Why AXS-05 Is in the News Right Now

The FDA’s decision on AXS-05 for Alzheimer disease (AD) agitation is due April 30, 2026 — four days from publication. Axsome Therapeutics submitted the supplemental new drug application (sNDA) in late 2025; the FDA accepted the filing and granted priority review on December 31, 2025.

If approved, AXS-05 — an oral fixed-dose combination of dextromethorphan hydrobromide and bupropion hydrochloride — would become only the second drug FDA-approved specifically for AD agitation. The first was brexpiprazole (Rexulti), an atypical antipsychotic approved in May 2023 with a boxed warning for increased mortality in elderly patients with dementia-related psychosis. AXS-05 is not an antipsychotic.

The Background

Agitation — pacing, verbal aggression, physical aggression, disinhibition — affects up to 70% of patients with AD. It is a leading driver of nursing-home placement and accelerated functional decline.

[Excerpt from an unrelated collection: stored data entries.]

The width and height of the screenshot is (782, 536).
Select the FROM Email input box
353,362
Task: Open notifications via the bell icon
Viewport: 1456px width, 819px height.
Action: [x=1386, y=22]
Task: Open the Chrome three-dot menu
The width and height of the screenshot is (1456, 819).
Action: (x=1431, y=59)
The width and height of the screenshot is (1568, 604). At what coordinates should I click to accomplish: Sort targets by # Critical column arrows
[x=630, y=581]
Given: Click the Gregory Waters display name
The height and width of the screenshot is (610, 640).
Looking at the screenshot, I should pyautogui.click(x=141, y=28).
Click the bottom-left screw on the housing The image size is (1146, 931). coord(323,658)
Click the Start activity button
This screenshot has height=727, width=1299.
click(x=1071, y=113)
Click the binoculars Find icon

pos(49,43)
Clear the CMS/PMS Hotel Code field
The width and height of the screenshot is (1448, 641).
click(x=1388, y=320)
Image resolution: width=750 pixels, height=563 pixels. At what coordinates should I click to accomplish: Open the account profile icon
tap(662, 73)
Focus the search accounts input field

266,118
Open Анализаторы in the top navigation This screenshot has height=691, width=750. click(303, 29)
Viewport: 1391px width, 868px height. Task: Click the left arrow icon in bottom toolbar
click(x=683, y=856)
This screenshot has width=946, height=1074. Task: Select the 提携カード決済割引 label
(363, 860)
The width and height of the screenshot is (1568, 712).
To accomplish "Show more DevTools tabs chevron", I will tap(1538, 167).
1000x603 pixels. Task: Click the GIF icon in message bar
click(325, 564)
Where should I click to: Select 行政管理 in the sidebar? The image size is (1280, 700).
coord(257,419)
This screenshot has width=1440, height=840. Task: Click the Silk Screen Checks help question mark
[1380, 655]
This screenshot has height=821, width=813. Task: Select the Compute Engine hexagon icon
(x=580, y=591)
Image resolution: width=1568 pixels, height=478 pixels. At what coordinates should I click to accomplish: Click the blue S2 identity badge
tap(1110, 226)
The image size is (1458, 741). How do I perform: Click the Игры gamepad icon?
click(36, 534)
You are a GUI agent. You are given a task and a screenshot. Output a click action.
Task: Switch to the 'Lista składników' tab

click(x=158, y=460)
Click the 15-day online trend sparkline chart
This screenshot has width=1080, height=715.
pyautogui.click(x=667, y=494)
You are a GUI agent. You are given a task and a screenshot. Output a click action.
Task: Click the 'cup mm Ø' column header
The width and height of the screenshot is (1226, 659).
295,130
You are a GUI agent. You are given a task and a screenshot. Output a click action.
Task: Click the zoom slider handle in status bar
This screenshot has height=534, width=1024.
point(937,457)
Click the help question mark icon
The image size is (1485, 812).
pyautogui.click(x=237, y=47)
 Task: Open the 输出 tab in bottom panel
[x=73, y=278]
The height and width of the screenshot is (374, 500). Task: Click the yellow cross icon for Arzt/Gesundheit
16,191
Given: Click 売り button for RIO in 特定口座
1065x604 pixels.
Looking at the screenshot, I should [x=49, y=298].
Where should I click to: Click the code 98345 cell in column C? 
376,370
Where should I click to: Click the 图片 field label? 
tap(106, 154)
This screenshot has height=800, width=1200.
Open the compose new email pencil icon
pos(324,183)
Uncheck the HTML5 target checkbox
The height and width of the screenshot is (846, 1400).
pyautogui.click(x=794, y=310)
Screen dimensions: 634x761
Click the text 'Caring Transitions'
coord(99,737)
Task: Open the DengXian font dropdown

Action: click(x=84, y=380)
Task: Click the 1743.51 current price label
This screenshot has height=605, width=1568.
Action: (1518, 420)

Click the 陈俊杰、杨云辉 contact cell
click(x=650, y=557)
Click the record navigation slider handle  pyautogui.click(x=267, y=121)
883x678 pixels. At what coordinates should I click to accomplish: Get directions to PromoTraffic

AXS-05 is already approved as Auvelity for major depressive disorder (since August 2022). The dextromethorphan component is an N-methyl-D-aspartate (NMDA) receptor antagonist, sigma-1 receptor agonist, and serotonin/norepinephrine transporter inhibitor. Bupropion serves dual roles: it raises dextromethorphan plasma exposure by inhibiting CYP2D6 metabolism and adds dopamine and norepinephrine reuptake inhibition. AXS-05 has held FDA breakthrough therapy designation for AD agitation since June 2020.

The Evidence So Far on AXS-05 for Alzheimer Agitation

The sNDA rests on four randomized, controlled phase 3 trials and a long-term safety study. Three of four met their primary endpoints; one did not.

ADVANCE-1 (n=366; phase 2/3) randomized patients to AXS-05, bupropion alone, or placebo for 5 weeks. AXS-05 reduced the Cohen-Mansfield Agitation Inventory (CMAI) total score by 15.4 points versus 11.5 with placebo (p=0.010), and outperformed bupropion alone (p<0.001), establishing component contribution.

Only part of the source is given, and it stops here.